MORE GOOD NEWS FOR REAL ESTATE FROM THE MAN WHO BET AGAINST IT

Friday, January 13th, 2012

Posted by Leonard Steinberg on January 13th, 2012

Friday the 13th delivered bad news for Europe as France, Austria, Portugal and 4 other countries were down-graded by Standards + Poor the same agency that downgraded the USA late last year. On the good news front, hedge-fund billionaire John Paulson, who made $15 billion in 2007 betting against U.S. subprime mortgages is sticking with bullish investments in residential and commercial mortgage securities, helping his Credit Opportunities Ltd. fund gain about 1 percent last quarter to narrow its 2011 decline to 18 percent.

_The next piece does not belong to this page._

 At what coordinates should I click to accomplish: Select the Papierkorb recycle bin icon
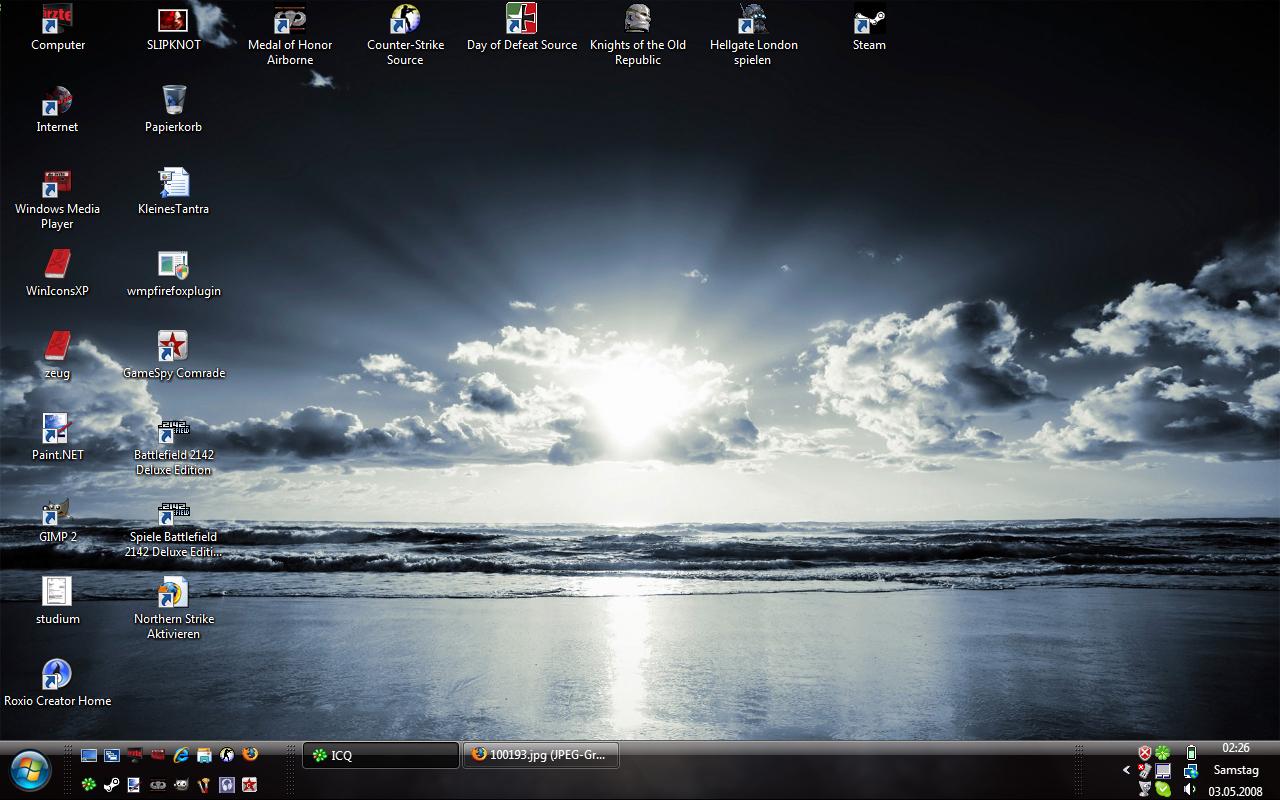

Renewed demand is helping to fuel a rebound that’s allowing the Federal Reserve bank of New York to attract buyers for bonds it took over during the rescue of AIG in 2008. It dropped efforts in June to sell that debt after sending prices tumbling in credit markets. Neuberger Berman Group LLC, Pine River Capital Management LP and Metacapital Management LP also see value in the $1.1 trillion market for non-agency debt, or home-loan bonds without government backing.

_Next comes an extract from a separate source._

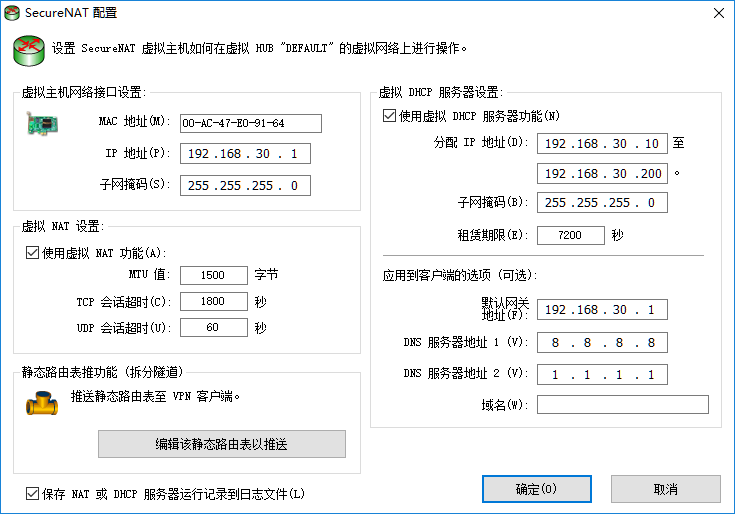Screen dimensions: 735x514
Task: Click the SecureNAT title bar icon
Action: [x=12, y=13]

“Investors can make attractive returns without any improvement in the economic landscape,” said Troy Gayeski, who helps invest $3 billion of client money in hedge funds at SkyBridge Capital LLC in New York. “It’s the second-most compelling opportunity for hedge funds by far,” trailing only speculation on the pace of repayments in mortgage securities backed by the U.S. government.

The message appears to be that while real estate will not rebound quickly, it appears to have bottomed out although most agree 2012 could see a further slight decline in valuations. Overall its good news though.

PAYBACK! Tarp funds being re-paid.

Monday, March 8th, 2010

On Monday, AIG announced that it would sell foreign life insurance business Alico to MetLife (MET, Fortune 500) for $15.5 billion. Last week, AIG said it reached an agreement to sell Asian life insurance giant AIA for $35.5 billion.

That’s $51 billion that AIG said will eventually be used to pay down its debt to the government. The two sales mark the most significant progress that AIG has made to-date in its efforts to repay its bailout, which is worth up to $182 billion.

Taxpayers won’t get their money back overnight. The sales still need to be completed, and AIG has said that more than $19 billion will come over time from proceeds generated by sales of securities.

So far, the government has given AIG $136.5 billion, of which the insurer owes $102 billion. But AIG’s debt total will be cut in half after the insurer turns over the $51 billion it secured from the Alico and AIA sales.

So if all these TARP funds are being re-paid, why is everyone so focused on this part of the ‘big government bail-out’? Surely everyone should be more concerned about the big government bail outs that will never be re-paid?

Surely this is good news for everyone including the housing markets?